Obama made several bold statements today in Cairo. He rejected the legitimacy of Israeli settlements but also denounced Holocaust deniers and plainly said the Palestinians would have to accept Israel's existence and focus on building their own society. And he said that both sides of the conflict know what they have to do. "Privately," he said, "many Muslims recognize that Israel will not go away" just as "many Israelis recognize the need for a Palestinian state." And so "it is time for us to act on what everyone knows to be true."
The problem is that not everyone does know these things to be true—and among the deluded are factions with considerable power and influence in Israel, the Palestinian territories, and elsewhere. It may be self-evident that, as he put it, "fault lines must be closed among Muslims as well, as the divisions between Sunni and Shia have led to tragic violence, particularly in Iraq." But how does he, or anyone, propose that the Sunni and Shiite—whose enmity dates back centuries—suddenly close ranks and make peace? A few times in his speech, Obama said that many of these conflicts arise because people "remain trapped in the past."
The title of Obama's speech was "A New Beginning." But new beginnings are among the hardest ventures for people to undertake. We are all creatures of our cultures, our terrains, our histories. We are all "trapped in the past"; the past, after all, is the only experience we know. To shove off this safe rock requires some incentive, some assurance that however terrible life might be now, this new course will be better—or at least won't be worse.
That's the challenge of the diplomacy that lies ahead—to devise these incentives and assurances, to make the mutual interests sufficiently palpable and compelling that they're translated into cooperative policies. It may be that the tensions are too intractable to smooth over just now; it may be that the extremists and rejectionists hold too much sway in their respective lands to be overwhelmed by the force of sweet reason.

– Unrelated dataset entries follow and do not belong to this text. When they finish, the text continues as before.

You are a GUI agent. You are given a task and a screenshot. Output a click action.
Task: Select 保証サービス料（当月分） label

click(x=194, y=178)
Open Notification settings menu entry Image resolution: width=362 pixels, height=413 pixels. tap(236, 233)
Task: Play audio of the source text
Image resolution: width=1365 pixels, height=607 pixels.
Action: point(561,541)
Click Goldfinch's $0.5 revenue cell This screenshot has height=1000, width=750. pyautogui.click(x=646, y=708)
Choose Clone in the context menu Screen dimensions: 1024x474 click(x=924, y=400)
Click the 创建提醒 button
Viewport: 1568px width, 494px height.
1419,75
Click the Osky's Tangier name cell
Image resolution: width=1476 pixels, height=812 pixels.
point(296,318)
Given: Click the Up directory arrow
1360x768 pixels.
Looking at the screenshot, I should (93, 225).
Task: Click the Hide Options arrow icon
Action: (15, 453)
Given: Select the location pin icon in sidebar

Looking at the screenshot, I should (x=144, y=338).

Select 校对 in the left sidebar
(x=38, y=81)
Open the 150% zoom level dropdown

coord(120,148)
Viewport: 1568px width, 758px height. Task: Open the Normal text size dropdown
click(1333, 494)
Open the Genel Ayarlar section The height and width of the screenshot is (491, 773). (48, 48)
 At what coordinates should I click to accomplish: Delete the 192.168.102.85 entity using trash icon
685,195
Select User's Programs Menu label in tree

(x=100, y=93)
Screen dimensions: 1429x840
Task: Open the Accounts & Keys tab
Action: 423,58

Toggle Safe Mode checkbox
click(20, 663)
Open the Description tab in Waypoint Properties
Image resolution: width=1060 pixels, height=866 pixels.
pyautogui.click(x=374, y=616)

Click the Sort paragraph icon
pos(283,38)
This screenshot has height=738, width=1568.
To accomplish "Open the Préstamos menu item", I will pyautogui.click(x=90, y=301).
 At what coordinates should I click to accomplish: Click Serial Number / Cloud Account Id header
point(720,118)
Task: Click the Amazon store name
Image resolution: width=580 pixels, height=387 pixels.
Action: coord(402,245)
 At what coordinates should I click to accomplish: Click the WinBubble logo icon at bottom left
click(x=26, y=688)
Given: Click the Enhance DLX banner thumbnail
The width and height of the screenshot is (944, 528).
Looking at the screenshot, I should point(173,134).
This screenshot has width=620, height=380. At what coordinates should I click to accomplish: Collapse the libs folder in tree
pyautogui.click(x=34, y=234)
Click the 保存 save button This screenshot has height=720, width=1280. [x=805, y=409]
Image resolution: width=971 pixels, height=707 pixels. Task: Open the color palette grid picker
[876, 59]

It may take a generation for Obama's vision to take hold.
He probably realizes this. It may be why he chose to deliver the speech on a college campus. If his ideas don't gain traction with today's political elites, maybe one of tomorrow's will remember the spectacle of an American president named Barack Hussein Obama (when he pronounced his name this morning, the crowd cheered), who seemed familiar with Islam's historic contributions and who said "Peace be upon him" after uttering the name of the prophet (more cheers)—a president, in short, who didn't seem so otherworldly or hostile and who, having been elected by a majority of Americans, implied by his very existence that maybe the United States isn't so otherworldly or hostile either.
This breakthrough may take a while. But whenever it comes about, if it ever does, today's speech may be looked upon as the spark that set it in motion.